Rental building for Indigenous tenants opens on Boundary Road
A four-storey, 23-unit rental building for Indigenous people has opened on Boundary Road near 22nd Avenue in East Vancouver. The building is in the process of accepting tenants who will pay at least 15 per cent below market rates.
Three levels of government made the announcement Monday that the Lu'ma Native Housing Society development was supported by $6.4 million in federal funds in the form of an insured loan, and a $4.4-million grant from the province.
The project's 23 total units include seven suites made for low-income Indigenous tenants who will pay rents 30 per cent below the median household income in the area.
The federal funding comes through the Canada Mortgage and Housing Corp.'s Rental Construction Financing Initiative, which supports the building of rental housing for middle-class families in expensive housing markets.

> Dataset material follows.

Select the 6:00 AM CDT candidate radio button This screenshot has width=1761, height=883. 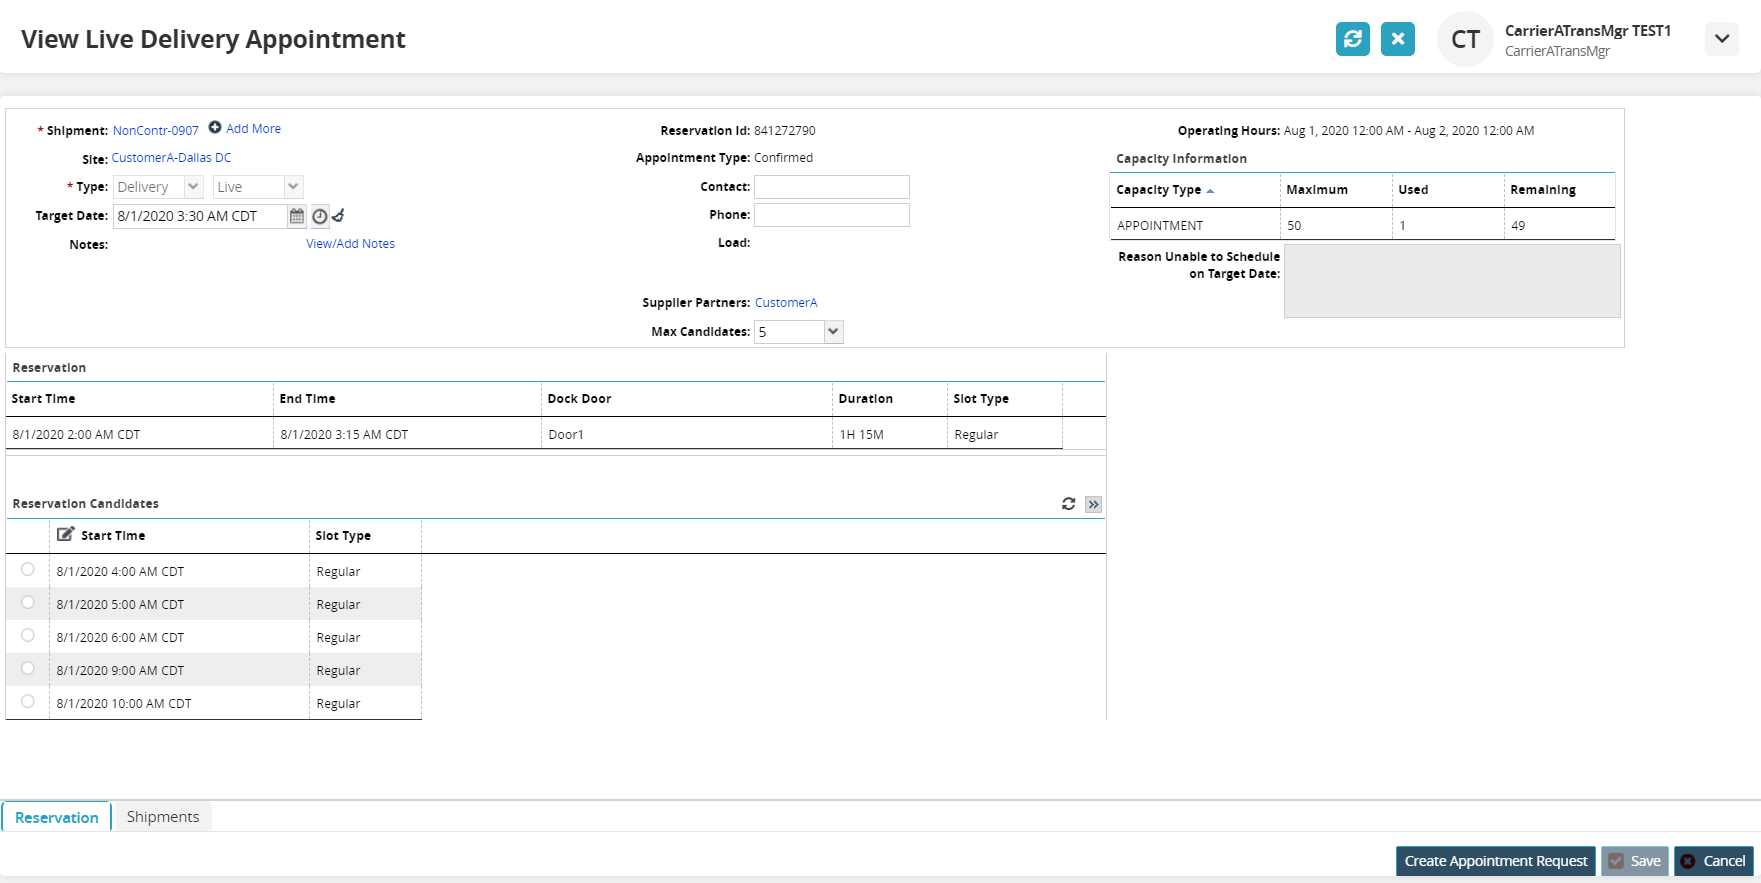28,636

The project “will be the first affordable housing option serving urban Indigenous households in the neighbourhood, an area that is accessible for seniors and families to transit, shopping, schools and other services,” said Vancouver Mayor Kennedy Stewart.
The total cost of the project wasn't available.
Kent Patenaude, president of Lu'ma, acknowledged “our project partners,” including the CMHC, B.C. Housing and the city, saying that the project “is a wonderful example of what can be achieved.”